The report also finds that the failure to prevent, diagnose, and treat comorbidities in people with dementia is leading to this group having a reduced quality of life and an earlier death than people who have the same medical conditions, but do not have dementia.

The report highlights how hospital in-patients with dementia are over three times more likely to die during their first admission to hospital for an acute medical condition than those without dementia. It also reveals that four of the five most common comorbidities people with dementia are admitted to hospital for in the UK are preventable conditions – a fall, broken/fractured hip or hip replacement, urine infection and chest infection.

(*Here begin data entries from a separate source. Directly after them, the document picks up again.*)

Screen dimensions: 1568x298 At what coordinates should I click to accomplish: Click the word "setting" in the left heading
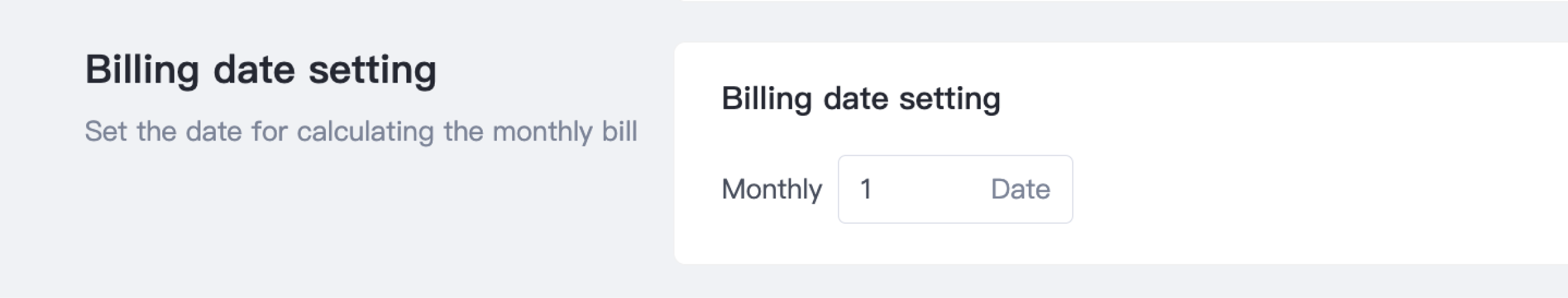pyautogui.click(x=372, y=70)
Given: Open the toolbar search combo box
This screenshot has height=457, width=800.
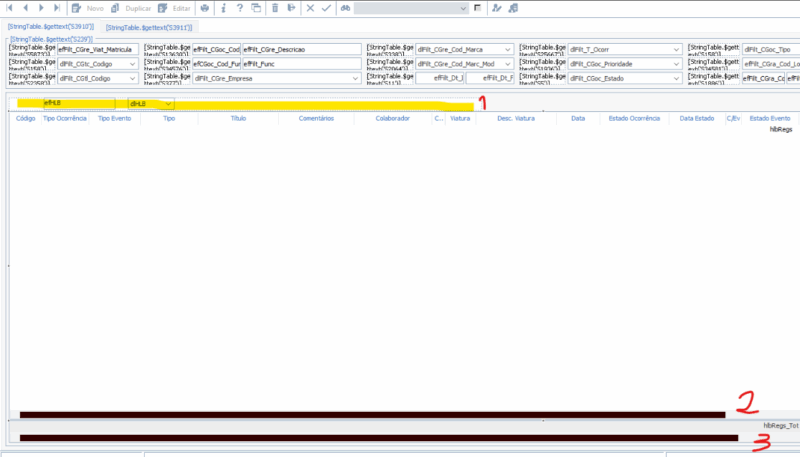Looking at the screenshot, I should tap(411, 8).
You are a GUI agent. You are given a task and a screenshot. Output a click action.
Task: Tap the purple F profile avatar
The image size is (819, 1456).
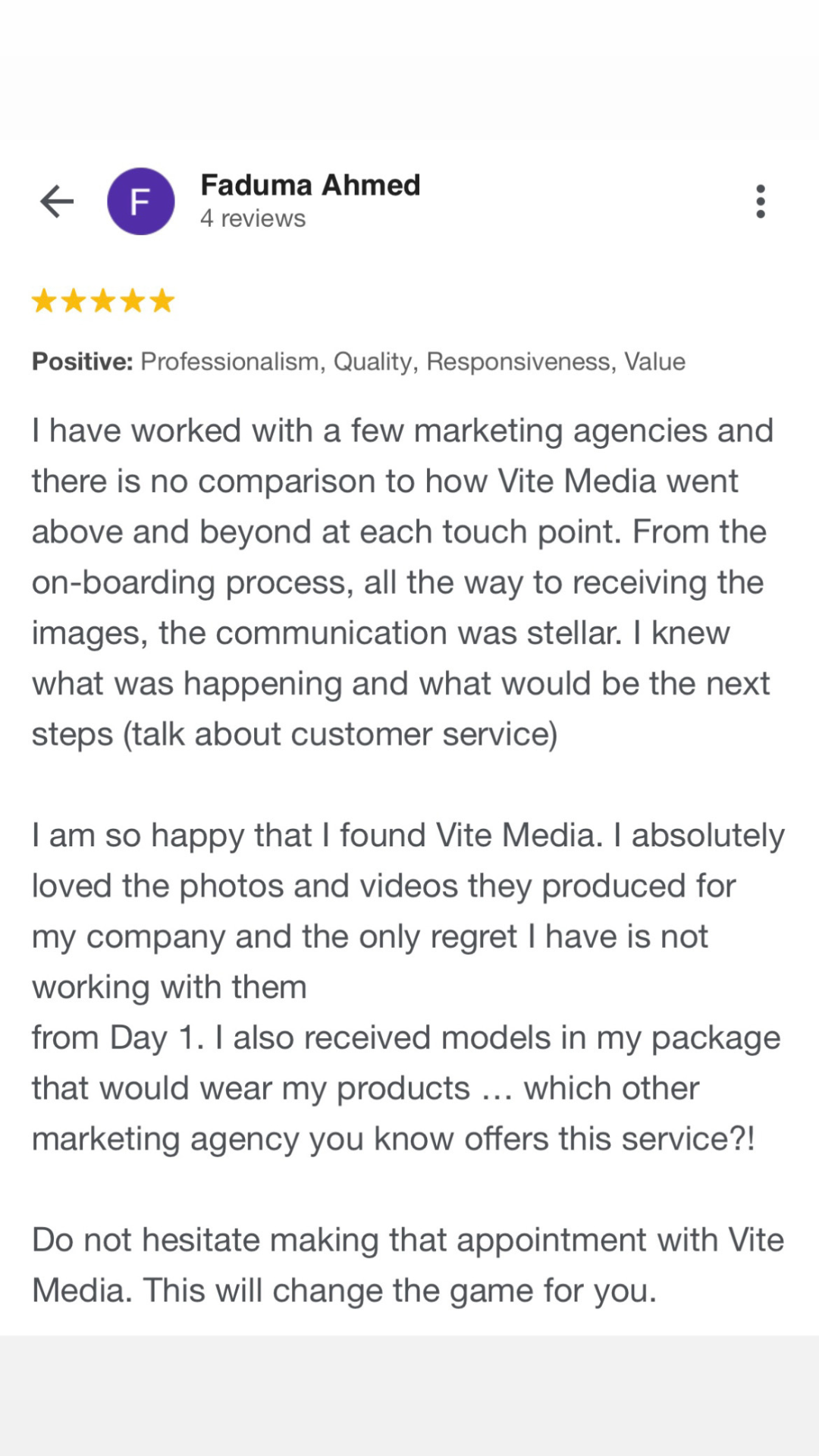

The report identifies six key areas which appear to be leading to the discrepancy in health outcomes for people with dementia and comorbidities:

  1. Atypical symptoms. People with dementia often present atypical symptoms which may lead to carers and medical professionals interpreting these problems as worsening dementia and neglecting other conditions as a potential cause.
  2. Communication difficulties between medical professionals/carers and people with dementia, and between medical professional themselves, leading to lower standards of care.
  3. A failure by the health system to recognise the individual as a whole, instead focussing on the person as a patient with a given diagnosis, leading to the optimisation of care for dementia while the individual continues to deteriorate because of poor management of a comorbid condition or vice versa.
  4. A knowledge gap of hospital staff and carers in caring for people with dementia and comorbidities.
  5. Poor medication management relating to how people with dementia’s medications are prescribed, monitored, administered and/or dispensed.
  6. A lack of support to aid self-management and poor 

The report sets out the following recommendations to ensure that parity occurs:

  1. The National Institute for Health and Care Excellence (NICE) must update its condition specific guidelines to take into account the needs of a people with dementia in order to ensure this group receive the same level of care as the rest of the population.
  2. Care homes should modify the care plans of residents with dementia to include checklists covering the symptoms of common comorbidities (such as UTIs) to help ensure early diagnosis and treatment.
  3. Health professionals must involve people with dementia, their carers and families in every decision about their care to improve both the diagnosis and management of comorbidities.
  4. Health Education England should consider broadening its tier one dementia awareness training to include how dementia may affect care for both short and long term conditions.
  5. Health trusts should develop comprehensive catheter action plans, based around staff education and training, to reduce the incidence of UTIs in people with dementia through unnecessary catheter usage.
  6. The Care Quality Commission (CQC) should consider making it mandatory for care homes to undertake annual check-ups for residents with dementia and diabetes where their blood glucose levels, cholesterol levels and vision are monitored.
  7. Clinical Commissioning Groups (CCGs) should commission a wide range of psychological therapies at a suitable capacity to ensure that GPs are not reliant on drugs to treat depression in dementia patients.